Voici mon coeur qui n'a battu qu'en vain.
(Paul Verlaine)


Lescar… tel était son nom. Durant toutes ces années, il ne s’en connut pas d’autres. Depuis ce jour d’hiver glacial, où on l’extirpa d’un fossé, agonisant, exsangue… Du fond de sa couche putride où il dériva des jours entiers, dans un éclair de conscience, un nom s’imposa… Il crut d’abord que c’était le sien et de sa bouche tordue de fièvre, balbutia « Lescar » à l’ombre bienveillante et paisible qui le surplombait. On ne chercha pas plus loin et dans ce village provençal, il fut connu comme Lescar le tisserand. Sous ce nom, il prit racine, construit sa vie, fonda famille…

Mais en lui vibraient d’autres sensations…terres de contradiction… remugles d’une vie antérieure… scories d’un passé obscur… Elles l’agitaient, le trouvaient en sueur, bouche sèche, yeux béants au cœur de la nuit. Il les chassait d’un revers de pensée, les noyaient parfois dans le mauvais vin de la pire taverne, se cassait le dos à la tâche pour oublier qu’il avait tout oublié.

Le destin prit la forme d’une vieille femme se réclamant de Koala, sa douce filleule… son bel amour… celle à qui il devait tant et qu’il avait si mal traitée. Koala de Névé dont on lui avait dit que le corps martyrisé reposait en terre gasconne après une vie d’errance hachurée de trop rares bonheurs. La vieille femme avait pour nom Huberthe… elle rendit à Lescar son histoire, son nom, sa mémoire. Né une deuxième fois de la même femme, Jérôme d’Ariste n’eut plus qu’à ensevelir sa mère, venue à Toulon mourir épuisée dans ses bras.

Lescar n’était que le village du Béarn où il apprit à survivre, à se défendre, à haïr… Fruit de la colère et de la douceur, de la cruauté et de la tendresse, d’Ariste était un être complexe oscillant toujours entre une incommensurable envie de vivre et un incompréhensible penchant pour l’autodestruction. Curieux esquif ballotant sur les brisants d’une vie amère dont il était le seul coupable…

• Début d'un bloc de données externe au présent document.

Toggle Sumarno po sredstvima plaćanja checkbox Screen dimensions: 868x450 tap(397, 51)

A l’heure du bilan, son corps grinçait comme la lourde armure qu’un écuyer étourdi aurait négligé d’entretenir. Trop de batailles, trop de combats, trop de morts sur sa conscience… Son âme était percée de regrets, percluse de mauvais souvenirs, douloureuse de tant de péchés.

Le matin même la rumeur lui avait rapporté que celle qui avait partagé sa vie durant ces dernières années, était tombée sous les coups de l’armée du Roy. Curieuse ironie du sort… tuée par ceux-là même dont ils avaient tant voulu la protection. Lescar avait bifurqué à temps au sortir de l’Italie… comme s’il avait senti le danger d’un retour en Provence. Comme s’il avait senti que la page se tournait…

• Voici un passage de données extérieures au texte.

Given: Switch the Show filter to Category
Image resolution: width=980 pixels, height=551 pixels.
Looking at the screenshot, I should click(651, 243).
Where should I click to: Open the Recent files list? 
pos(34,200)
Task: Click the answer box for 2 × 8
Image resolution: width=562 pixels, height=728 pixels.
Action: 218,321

La Bourgogne… un nouvel exil. Pourquoi Chalon ? Pourquoi pas Chalon… Il avait fait halte, posant la lourde besace de son existence dans cette bourgade maussade, sans grâce, quelconque… Au fond de sa poche… un parchemin. Sur ce parchemin… un nom. Viendrait-elle ? Aurait-il le courage de regarder son passé dans les yeux ?

Odéa… dans sa poitrine un battement. Puis deux. Un autre encore… Etait-il en vie ?



Sujet balisé .
Bon amusement et bienvenue!
[La Clef]
Odea



Partons, dans un baiser, pour un monde inconnu.
(Alfred De Musset)



Il lui avait donné rendez-vous à Chalon. Elle avait été ébranlée de sa demande, mais surtout de cet espoir soudain qui s'était réveillé en elle. La mort n'était peut-être pas aussi proche qu'elle ne le croyait. Rien n'était jamais sûr, décidément.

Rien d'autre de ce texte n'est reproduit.